- Try it
Whenever a line contains "text", include it in the count; reply with the number of such lines in the data and nothing else.

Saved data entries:
======
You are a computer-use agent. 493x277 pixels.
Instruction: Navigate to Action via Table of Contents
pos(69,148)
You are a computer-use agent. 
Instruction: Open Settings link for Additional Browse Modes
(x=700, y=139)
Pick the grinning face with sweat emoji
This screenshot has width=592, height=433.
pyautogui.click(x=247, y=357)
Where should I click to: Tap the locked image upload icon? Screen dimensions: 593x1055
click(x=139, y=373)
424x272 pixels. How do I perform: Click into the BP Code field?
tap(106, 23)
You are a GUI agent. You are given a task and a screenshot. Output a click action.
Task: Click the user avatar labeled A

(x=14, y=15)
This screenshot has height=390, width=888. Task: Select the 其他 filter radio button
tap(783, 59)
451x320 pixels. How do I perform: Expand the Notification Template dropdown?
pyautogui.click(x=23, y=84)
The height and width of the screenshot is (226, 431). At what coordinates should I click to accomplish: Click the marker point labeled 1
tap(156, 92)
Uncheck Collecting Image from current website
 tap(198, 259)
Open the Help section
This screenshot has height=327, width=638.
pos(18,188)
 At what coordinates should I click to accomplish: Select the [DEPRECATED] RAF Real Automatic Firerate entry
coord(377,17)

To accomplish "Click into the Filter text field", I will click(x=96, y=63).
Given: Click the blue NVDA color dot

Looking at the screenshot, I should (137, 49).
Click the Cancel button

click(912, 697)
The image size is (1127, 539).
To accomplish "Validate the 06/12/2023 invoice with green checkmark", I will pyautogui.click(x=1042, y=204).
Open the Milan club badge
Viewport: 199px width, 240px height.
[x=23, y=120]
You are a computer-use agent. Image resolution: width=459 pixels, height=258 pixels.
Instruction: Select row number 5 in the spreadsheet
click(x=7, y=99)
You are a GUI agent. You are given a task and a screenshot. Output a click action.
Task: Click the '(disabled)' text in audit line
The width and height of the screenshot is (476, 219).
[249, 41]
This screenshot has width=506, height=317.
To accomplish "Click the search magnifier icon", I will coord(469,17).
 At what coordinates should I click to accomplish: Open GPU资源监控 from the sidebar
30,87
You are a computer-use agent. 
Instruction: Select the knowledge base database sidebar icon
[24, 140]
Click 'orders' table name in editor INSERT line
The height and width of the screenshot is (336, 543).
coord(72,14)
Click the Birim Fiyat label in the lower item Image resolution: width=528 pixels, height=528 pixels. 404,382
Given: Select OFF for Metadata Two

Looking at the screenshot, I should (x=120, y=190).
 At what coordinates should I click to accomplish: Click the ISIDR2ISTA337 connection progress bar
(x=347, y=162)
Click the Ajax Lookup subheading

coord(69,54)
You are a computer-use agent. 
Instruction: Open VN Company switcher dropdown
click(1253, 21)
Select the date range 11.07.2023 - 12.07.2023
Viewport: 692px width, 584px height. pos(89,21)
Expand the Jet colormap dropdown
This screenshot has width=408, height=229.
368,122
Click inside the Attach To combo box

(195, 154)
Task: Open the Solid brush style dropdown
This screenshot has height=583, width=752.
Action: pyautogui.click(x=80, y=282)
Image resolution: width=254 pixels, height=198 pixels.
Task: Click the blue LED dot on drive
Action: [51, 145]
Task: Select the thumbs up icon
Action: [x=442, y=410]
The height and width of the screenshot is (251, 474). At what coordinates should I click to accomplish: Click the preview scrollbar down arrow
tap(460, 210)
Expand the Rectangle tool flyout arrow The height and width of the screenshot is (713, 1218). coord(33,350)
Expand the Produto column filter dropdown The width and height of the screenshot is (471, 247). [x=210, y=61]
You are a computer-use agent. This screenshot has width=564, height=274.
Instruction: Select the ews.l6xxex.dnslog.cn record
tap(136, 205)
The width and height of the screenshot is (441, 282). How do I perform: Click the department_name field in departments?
======
- Output for this task
2